La part des personnes hautement qualifiées en Belgique n’est pas non plus élevée dans une perspective internationale. 51% de la tranche d’âge 25-35 ans est très instruite. Ce chiffre est de 47 % dans tous les pays de l’OCDE réunis. Les Pays-Bas sont à 56 %, la France à 50 %. Les pays scandinaves obtiennent également environ 50 %. Le Japon et la Corée sont à 65 et 69 % respectivement. Contrairement à ce que prétend Van Damme, il n’y a aucune preuve d’une baisse de la proportion de travailleurs moyennement qualifiés.
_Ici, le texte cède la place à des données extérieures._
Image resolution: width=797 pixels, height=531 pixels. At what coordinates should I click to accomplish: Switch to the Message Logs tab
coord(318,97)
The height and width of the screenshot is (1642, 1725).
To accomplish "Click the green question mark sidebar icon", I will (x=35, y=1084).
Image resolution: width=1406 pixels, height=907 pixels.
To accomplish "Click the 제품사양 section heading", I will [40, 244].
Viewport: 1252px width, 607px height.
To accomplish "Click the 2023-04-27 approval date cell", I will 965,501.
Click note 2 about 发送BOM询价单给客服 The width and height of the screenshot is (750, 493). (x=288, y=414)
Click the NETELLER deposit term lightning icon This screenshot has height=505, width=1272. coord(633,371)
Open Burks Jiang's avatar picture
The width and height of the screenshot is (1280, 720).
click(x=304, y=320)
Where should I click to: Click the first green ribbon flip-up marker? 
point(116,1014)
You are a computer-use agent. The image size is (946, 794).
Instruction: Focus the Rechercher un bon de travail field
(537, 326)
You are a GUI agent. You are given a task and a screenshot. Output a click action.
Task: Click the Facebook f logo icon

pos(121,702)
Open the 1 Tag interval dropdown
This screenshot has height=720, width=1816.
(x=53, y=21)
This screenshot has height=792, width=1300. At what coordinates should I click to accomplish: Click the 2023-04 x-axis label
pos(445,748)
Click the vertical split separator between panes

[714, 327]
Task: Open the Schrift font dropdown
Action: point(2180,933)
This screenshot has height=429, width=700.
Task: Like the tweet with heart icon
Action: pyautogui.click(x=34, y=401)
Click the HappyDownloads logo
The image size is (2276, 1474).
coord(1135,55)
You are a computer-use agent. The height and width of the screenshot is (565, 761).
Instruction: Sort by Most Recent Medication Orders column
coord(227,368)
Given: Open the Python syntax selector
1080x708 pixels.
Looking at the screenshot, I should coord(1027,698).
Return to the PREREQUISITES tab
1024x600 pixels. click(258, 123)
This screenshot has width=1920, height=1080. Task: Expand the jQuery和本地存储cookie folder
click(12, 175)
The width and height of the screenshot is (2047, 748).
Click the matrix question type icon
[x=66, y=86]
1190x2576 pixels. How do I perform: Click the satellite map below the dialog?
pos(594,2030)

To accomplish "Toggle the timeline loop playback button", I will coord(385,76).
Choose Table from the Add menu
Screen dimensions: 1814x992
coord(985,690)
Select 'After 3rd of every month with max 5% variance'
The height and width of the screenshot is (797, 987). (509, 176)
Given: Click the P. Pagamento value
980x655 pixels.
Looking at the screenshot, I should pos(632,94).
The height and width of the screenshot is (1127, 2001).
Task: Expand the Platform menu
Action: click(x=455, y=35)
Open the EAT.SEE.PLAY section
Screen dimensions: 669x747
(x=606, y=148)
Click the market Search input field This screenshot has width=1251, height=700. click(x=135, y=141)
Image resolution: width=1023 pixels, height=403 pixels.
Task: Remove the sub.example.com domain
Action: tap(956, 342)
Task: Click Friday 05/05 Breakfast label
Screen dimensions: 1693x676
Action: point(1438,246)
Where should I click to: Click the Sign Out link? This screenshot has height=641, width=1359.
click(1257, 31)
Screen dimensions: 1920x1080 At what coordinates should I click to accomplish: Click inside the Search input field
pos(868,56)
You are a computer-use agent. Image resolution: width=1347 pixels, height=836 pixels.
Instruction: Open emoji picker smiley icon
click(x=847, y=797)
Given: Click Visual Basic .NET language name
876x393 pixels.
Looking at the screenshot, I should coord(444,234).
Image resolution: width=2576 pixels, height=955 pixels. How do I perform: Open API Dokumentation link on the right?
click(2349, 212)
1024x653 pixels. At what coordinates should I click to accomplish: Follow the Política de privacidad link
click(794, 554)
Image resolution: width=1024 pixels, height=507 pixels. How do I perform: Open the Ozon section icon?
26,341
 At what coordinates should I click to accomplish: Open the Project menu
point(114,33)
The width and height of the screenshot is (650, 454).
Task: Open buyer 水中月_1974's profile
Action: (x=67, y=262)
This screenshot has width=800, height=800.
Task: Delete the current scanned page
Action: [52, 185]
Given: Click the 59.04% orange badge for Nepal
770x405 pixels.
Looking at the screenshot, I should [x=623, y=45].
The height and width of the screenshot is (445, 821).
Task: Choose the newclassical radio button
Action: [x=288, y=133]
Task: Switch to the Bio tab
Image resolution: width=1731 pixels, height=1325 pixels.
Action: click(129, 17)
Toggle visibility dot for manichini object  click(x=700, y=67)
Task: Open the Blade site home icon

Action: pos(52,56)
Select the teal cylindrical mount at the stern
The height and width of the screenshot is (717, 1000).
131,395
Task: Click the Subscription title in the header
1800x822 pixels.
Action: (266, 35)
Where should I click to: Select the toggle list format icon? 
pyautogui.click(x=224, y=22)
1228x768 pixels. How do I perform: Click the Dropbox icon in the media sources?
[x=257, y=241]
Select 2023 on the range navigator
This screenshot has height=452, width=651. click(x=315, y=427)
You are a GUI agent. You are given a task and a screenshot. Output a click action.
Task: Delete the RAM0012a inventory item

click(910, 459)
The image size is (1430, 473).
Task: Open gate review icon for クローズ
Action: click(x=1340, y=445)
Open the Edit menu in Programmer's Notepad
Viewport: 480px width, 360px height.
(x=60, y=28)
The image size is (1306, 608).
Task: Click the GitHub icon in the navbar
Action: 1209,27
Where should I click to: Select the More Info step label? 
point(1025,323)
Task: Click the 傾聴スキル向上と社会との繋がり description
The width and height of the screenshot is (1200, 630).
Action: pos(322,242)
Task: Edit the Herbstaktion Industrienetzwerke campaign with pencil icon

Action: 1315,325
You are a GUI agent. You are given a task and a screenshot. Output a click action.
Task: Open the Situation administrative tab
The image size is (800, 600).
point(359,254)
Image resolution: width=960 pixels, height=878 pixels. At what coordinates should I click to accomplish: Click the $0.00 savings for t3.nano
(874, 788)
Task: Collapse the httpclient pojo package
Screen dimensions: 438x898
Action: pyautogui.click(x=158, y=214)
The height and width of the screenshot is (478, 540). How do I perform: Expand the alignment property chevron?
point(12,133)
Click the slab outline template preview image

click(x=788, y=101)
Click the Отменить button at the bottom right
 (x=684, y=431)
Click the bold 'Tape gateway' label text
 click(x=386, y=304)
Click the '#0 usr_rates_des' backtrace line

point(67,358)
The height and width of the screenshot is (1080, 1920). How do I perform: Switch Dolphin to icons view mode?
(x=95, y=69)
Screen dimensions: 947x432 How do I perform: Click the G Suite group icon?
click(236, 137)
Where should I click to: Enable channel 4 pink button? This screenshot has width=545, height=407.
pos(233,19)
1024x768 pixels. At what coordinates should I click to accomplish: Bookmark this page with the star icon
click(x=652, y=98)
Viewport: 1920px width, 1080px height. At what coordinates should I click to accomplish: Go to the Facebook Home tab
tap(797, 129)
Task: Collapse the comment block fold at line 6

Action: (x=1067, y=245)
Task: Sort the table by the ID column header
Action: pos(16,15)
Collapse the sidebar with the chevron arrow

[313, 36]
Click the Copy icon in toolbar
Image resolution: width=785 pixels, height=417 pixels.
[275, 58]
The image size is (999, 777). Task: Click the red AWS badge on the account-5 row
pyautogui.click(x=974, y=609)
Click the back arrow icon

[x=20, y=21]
En 2011, la part des personnes moyennement qualifiées dans la tranche d’âge 25-35 ans était de 39 %, en 2021, elle sera de 37 %.

Naturellement, les avantages de l’enseignement supérieur ne dureront à long terme que si un contrôle de la qualité est mis en place. Si 10 % des maîtres sont incapables de lire, et encore moins d’écrire, un texte de trois paragraphes, cela pose problème. En principe, je ne suis pas contre les mesures visant à rendre plus strict l’accès à l’enseignement supérieur. Je ne pense pas non plus que les personnes ayant un diplôme supérieur devraient par définition être mieux payées pour faire le même travail. Cela n’est possible que s’ils sont manifestement plus productifs. Mais rien de tout cela ne signifie que nous avons suffisamment de personnes très instruites.

Au fait, a-t-on poussé les jeunes vers l’enseignement supérieur ? En partie peut-être, mais ça a été plus une attraction de toute façon. L’enseignement supérieur offre toujours le plus d’opportunités. Purement financièrement, cela reste le meilleur investissement que vous puissiez faire en tant que jeune. On gagne plus avec un diplôme de l’enseignement supérieur qu’avec un diplôme de l’enseignement secondaire. C’est comme ça. Bien que le revenu supplémentaire en Belgique soit inférieur à la moyenne de l’OCDE, cela a tout à voir avec la structure salariale compressée de ce pays. Notre écart salarial est l’un des plus faibles du monde occidental. Mais le rendement supplémentaire est toujours indiscutable en Belgique également.

À cet égard, Dirk Van Damme se contredit également. Selon lui, le modèle de l’ascenseur social est devenu obsolète, mais apparemment pas pour les immigrés. Ils ne se dirigent toujours pas suffisamment vers l’enseignement supérieur. Van Damme y parle de racisme. Je vois surtout des similitudes avec ce que les enfants de milieux sociaux défavorisés ont vécu dans les années 1960, 1970 et 1980.

Enfin, Van Damme estime que l’extension de la scolarité obligatoire de 14 à 18 ans était une erreur. Il demande maintenant une réduction à 16 ans. Cela va à l’encontre de l’hypothèse selon laquelle un diplôme d’études secondaires est devenu une exigence minimale pour le marché du travail. Quiconque quitte l’école sans en avoir un est beaucoup plus vulnérable. Cela s’applique non seulement à l’entrée sur le marché du travail, mais tout au long de la carrière. Van Damme a apparemment oublié que l’extension de l’enseignement obligatoire a contribué à l’expansion de l’enseignement professionnel secondaire supérieur. Les jeunes qui sont passés par là complètement sont en tout cas beaucoup plus forts sur le marché du travail.

Abaisser à nouveau la scolarité obligatoire revient à renoncer à un groupe de jeunes vulnérables. Ce n’est pas le milieu des affaires qui va s’occuper de ces jeunes.